In one of Richard Glover’s last big public events, he hosted a special edition of Thank God It’s Friday at the Blue Mountains Writers Festival this week.
Glover, with comedians Tommy Dean, Jean Kitson and James Colley filled the Grand Ballrooom of the Carrington Hotel at Katoomba for the live comedy show. Listen to the broadcast here.
Glover also interviewed Midnight Oil’s guitarist Jim Moginie who has written a memoir called The Silver River.
Moginie told Glover, “I was adopted, after I found out my school work tanked… I took refuge in music, it filled the hole…
“I was playing music with a couple of guys from school, we were introverted kids from the north shore of Sydney, then Ross joined us as our drummer, he was an extrovert. A friend organised a summer tour down the south coast, but we decided we needed a lead singer for the tour. We put an ad in the paper and along came Pete Garrett… When he got up to sing I thought ‘that’s not what I was expecting’ …we had chemistry, they became my other brothers.
“We didn’t care about other sounds, we wanted to be an Australian band. We wanted to write about our country, where we came from, we didn’t want to sound like American or English bands, we were inspired by Skyhooks and Daddy Cool.
“Radio ignored us, the music gatekeepers didn’t know what we were all about… so we just started touring, building up a following, lots of people in local venues, there were no limits to how many people were in the room, there were fights, there was no OH&S back then. Sometimes the safest place to be was on the stage… We learnt on the go.”
702 ABC Sydney was well represented at the writers festival with other station personalities also featuring in the program.
On Saturday, morning presenter Sarah Macdonald interviewed Noni Haslehurst about her new book Dropping the Mask.
Asked by Macdonald why she wrote the book, Hazlehurst explained:
“It was to change some misconceptions about female actors. In the 1970s there were mostly men writers and they only wanted shallow female characters. Now there are more women writers and things have changed… I’ve been part of a movement that has started to tell complex women’s stories.”
Noni Hazlehurst came from a showbiz family and so was drawn to acting. From Playschool, through The Sullivans, then to the ground breaking movie Monkey Grip, now she chooses “roles that matter,” that fit with her current aim of showcasing strong female roles. She is currently in a powerful play called ‘Mother.’
“It’s an example of the power of the Arts to take people on a journey and help them not to be so judgemental… At first the audience laughs at the character, but by the end they empathise with her.

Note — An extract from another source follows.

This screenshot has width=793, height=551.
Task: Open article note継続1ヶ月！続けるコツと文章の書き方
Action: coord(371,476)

“One of the joys of acting is the ability to pull out something from my own character and to put it into the character of the role I am playing.”

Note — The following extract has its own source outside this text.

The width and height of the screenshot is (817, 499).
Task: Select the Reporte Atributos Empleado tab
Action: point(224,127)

Hazlehurst believes that the Arts connect people and remind us that we are not alone.
“In a theatre we are all connected for that moment, then the play ends and we go back to the world…
“Some government policies put the Arts to one side, but the Arts do have value and do have worth in our society. We connect people and we remind them of history, life lessons, so many things.”
Hazlehurst told Sarah Macdonald it was “scary” to put so much of herself into the book, but “when you get older you realise you spent all that time worrying about what people think, eventually you get to a stage where you don’t care what they think any more… then we can acknowledge our authenticity.”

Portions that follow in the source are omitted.